Los números de espectadores -y, por ende, de recaudación- de Avengers: Endgame casi no tienen precedentes. Desde su estreno el jueves 25 de abril, recaudó en todo el mundo US$ 2.192.200.000. Le alcanzó en esos primeros 12 días en cartel para superar a Titanic (US$ 2.187.500.000), y está a 600 millones de superar a Avatar, otro filme dirigido por James Cameron.

Pero una cosa son los espectadores, y otra los dólares.

Porque la inflación no es sólo argentina. Y los precios de los tickets medidos en dólares en 1997, cuando estrenó Titanic, no son los mismos que ahora, cuando estrenó Avengers: Endgame.

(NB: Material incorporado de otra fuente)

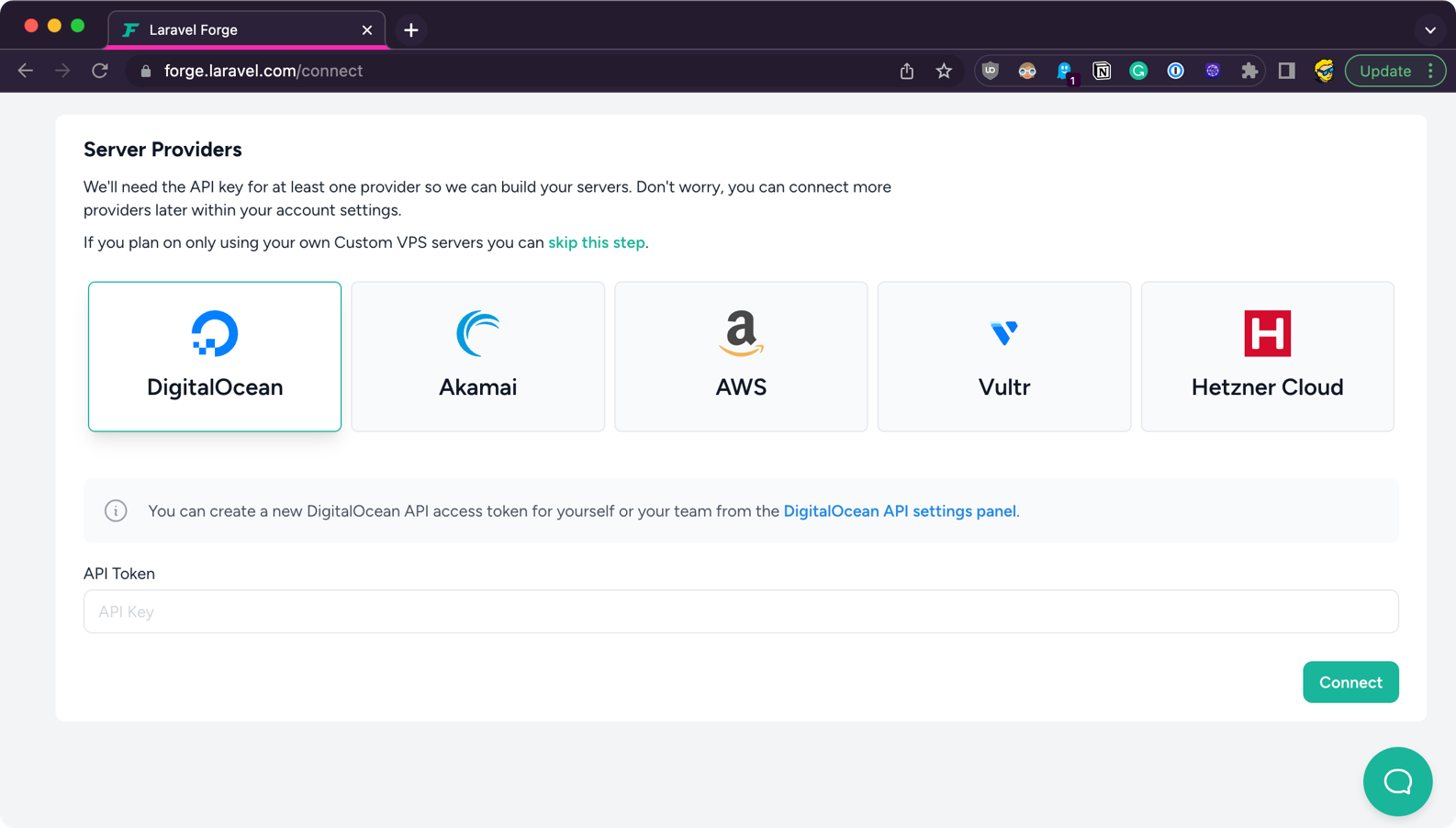This screenshot has width=1456, height=828.
Task: Open the browser Extensions puzzle icon
Action: [1249, 71]
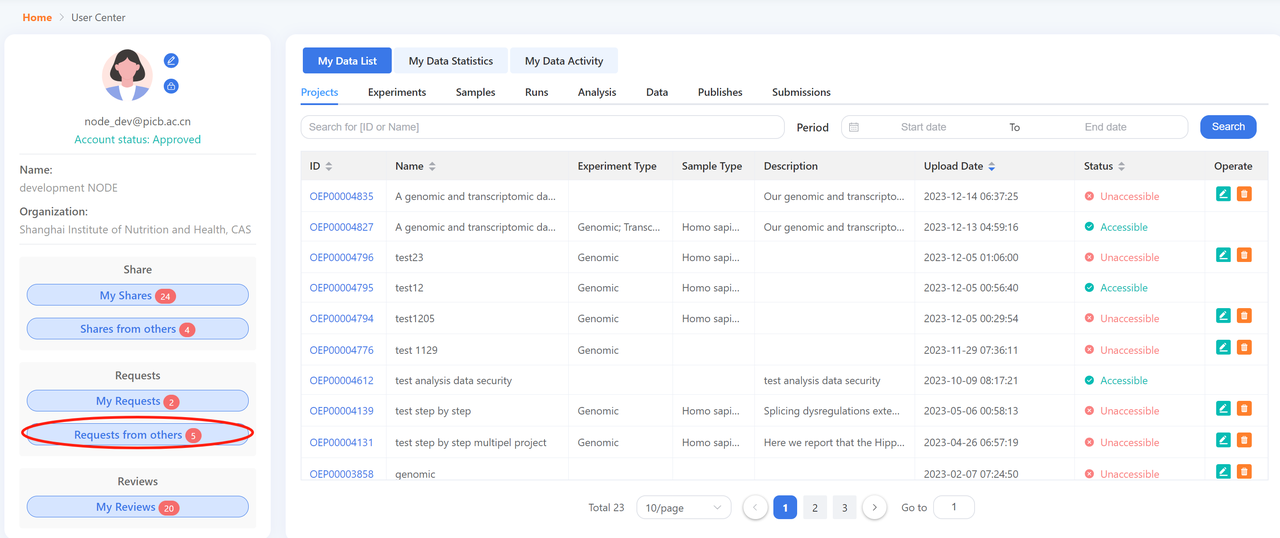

Internacionalmente, el récord lo (man)tiene Avatar, que recaudó US$2.787.965.087 desde su estreno en diciembre de 2009.

Como muestra, en los Estados Unidos Avatar fue vista por 97 millones de espectadores. Pero Titanic la superó: 128 millones pagaron su entrada. La diferencia, entonces, está en el precio de la entrada.

El fenómeno de Avengers: Endgame, ciertamente asombroso, no sería tan mayúsculo si no contara con su estreno en China. En el país asiático hasta el presente recaudó 575 millones de dólares, casi el 25% del total. En la Argentina se acerca al 0,6% de todo lo recaudado.

China cuida el mercado del cine nacional, y sólo permite estrenar una veintena de realizaciones extranjeras. Es por eso que muchas películas (y no sólo de Marvel) entran en coproducción con China… para no integrar ese número selecto de filmes. ¿Que hubiera pasado con Titanic hace 22 años, o Avatar hace una década? Difícil pronosticarlo.

Lo que sí tienen en común estas tres películas es la extensión: son extra larges. Avatar dura 162 minutos. Avengers: Endgame, 181, y Titanic, 194. Si duraran menos, tendrían más funciones y hubieran recaudado más.